What to produce:
Give back the material below unchanged, line for line, with every character kept as it is.

Input material:
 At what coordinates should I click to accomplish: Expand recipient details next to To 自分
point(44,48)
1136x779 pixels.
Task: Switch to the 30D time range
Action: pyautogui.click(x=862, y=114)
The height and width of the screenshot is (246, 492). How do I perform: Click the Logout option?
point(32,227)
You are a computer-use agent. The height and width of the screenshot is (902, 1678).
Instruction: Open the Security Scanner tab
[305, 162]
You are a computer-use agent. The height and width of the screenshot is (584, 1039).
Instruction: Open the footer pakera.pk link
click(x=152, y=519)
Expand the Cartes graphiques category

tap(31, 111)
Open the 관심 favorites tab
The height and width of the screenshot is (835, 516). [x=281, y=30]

Answer:
 At what coordinates should I click to accomplish: Expand recipient details next to To 自分
point(44,48)
1136x779 pixels.
Task: Switch to the 30D time range
Action: pyautogui.click(x=862, y=114)
The height and width of the screenshot is (246, 492). How do I perform: Click the Logout option?
point(32,227)
You are a computer-use agent. The height and width of the screenshot is (902, 1678).
Instruction: Open the Security Scanner tab
[305, 162]
You are a computer-use agent. The height and width of the screenshot is (584, 1039).
Instruction: Open the footer pakera.pk link
click(x=152, y=519)
Expand the Cartes graphiques category

tap(31, 111)
Open the 관심 favorites tab
The height and width of the screenshot is (835, 516). [x=281, y=30]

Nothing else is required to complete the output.